■ **PASSAGE FOURNI**

+ + + +

Vanini est un de ces incrédules italiens qui prodiguent les témoignages de respect au christianisme, tout en l'attaquant et en le méprisant. Son ouvrage le plus suspect, les Secrets admirables de la nature, reine et déesse des mortels, fut approuvé par deux docteurs en Sorbonne, sans réserve aucune; les censeurs déclarent qu'ils n'y ont rien trouvé de contraire ou de répugnant à la religion catholique, apostolique et romaine, qu'ils le tiennent même comme un ouvrage plein d'esprit et très digne d'être livré au public. Nous ne nous portons pas garant de l'orthodoxie de Vanini, et nous ne partageons nullement sa croyance. Mais nous flétrissons le fanatisme qui le fit monter sur le bûcher. Cousin a publié la sentence prononcée contre le philosophe italien par le parlement de Toulouse. « La cour déclare Vanini convaincu d'athéisme, blasphèmes, impiétés; pour punition et réparation desquels crimes, elle condamne ledit Vanini à être livré ès-mains de l'exécuteur de la haute justice, lequel le traînera sur une claie, en chemise, ayant la hart au cou, et portant sur les épaules un cartel contenant ces mots : Athéiste et blasphémateur du nom de Dieu; et le conduira devant la porte principale de l'église métropolitaine de Saint-Étienne, et étant là à genoux, tête et pieds nus, tenant en ses mains une torche de cire ardente, demandera pardon à Dieu, au roi et à la justice desdits blasphèmes, après l'amènera en la place du Salin, et, attaché à un poteau qui y

(1) Cousin, la Vie et les écrits de Vanini. (Revue des Deux Mondes, 1843, t. IV.)

+ + + +

■ **EXTRAIT DES DONNÉES**
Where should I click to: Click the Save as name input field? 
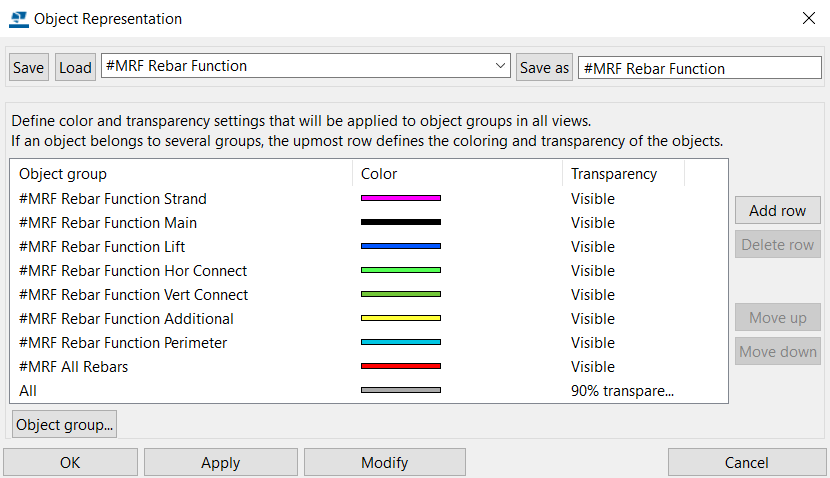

+ + + +

■ **ÉNONCÉ DU PROBLÈME**
Rédigez la suite du passage sur la condamnation de Vanini, en reprenant le fil là où il s'arrête.

■ **CORRIGÉ PROPOSÉ**
sera planté, lui coupera la langue et l'étranglera; et après sera son corps brûlé au bûcher qui y sera apprêté, et les cendres jetées

au vent. >>>

L'impiété, par elle-même, n'est pas un crime. Que les orthodoxes ne se scandalisent point de cette proposition! Nous leur rappellerons que les premiers chrétiens furent traités par les païens, d'athées et de blasphémateurs, absolument comme Vanini. L'impiété est un délit imaginaire, que dis-je? elle peut être l'expression de la vérité, car les chrétiens avaient certes de Dieu une idée plus haute que le vulgaire des Gentils. Que si l'impiété conduit à l'immoralité, si elle se traduit en actes répréhensibles, qu'on applique les lois pénales. La sentence portée contre Vanini ne précise aucun crime; c'est comme athéiste qu'il fut condamné à l'horrible supplice que nous venons de décrire. Chose affreuse! on ne peut pas même affirmer que le malheureux fût athée. Il y a dans son Amphithéâtre une ode à Dieu, que Herder a traduite, pour faire honte aux persécuteurs. Dans d'autres ouvrages, Vanini professe un panthéisme de la plus mauvaise espèce, confondant Dieu et le monde, non pas en montrant, comme Spinoza, Dieu partout dans le monde, mais en faisant du monde un être éternel, vivant de sa propre vie, un dieu. Le philosophe italien avait la passion de la propagande; il prêchait son panthéisme en pleine rue aux écoliers, dit-on. On l'accuse d'avoir professé que l'amour et la crainte de Dieu étaient pure fantaisie et ignorance du peuple, qu'il fallait fouler aux pieds toute crainte ou espoir d'une vie future; que le sage devait vivre à sa guise, en ébranlant et en ruinant la religion du pays, mais sans compromettre sa personne. Nous rapportons à dessein tout ce que l'on a dit de mal de Vanini, pour montrer dans leur inanité les excuses des persécuteurs. En supposant toutes ces accusations prouvées, on n'y trouverait pas aujourd'hui un délit, pas même une contravention de police. Leibniz dit que Vanini méritait d'être enfermé jusqu'à ce qu'il fût devenu prudent. Mais l'imprudence n'est pas un crime. Que reste-t-il donc de l'odieuse procédure du parlement de Toulouse, de ce parlement qui un siècle plus tard condamna les Calas? Il reste un crime, c'est celui des juges.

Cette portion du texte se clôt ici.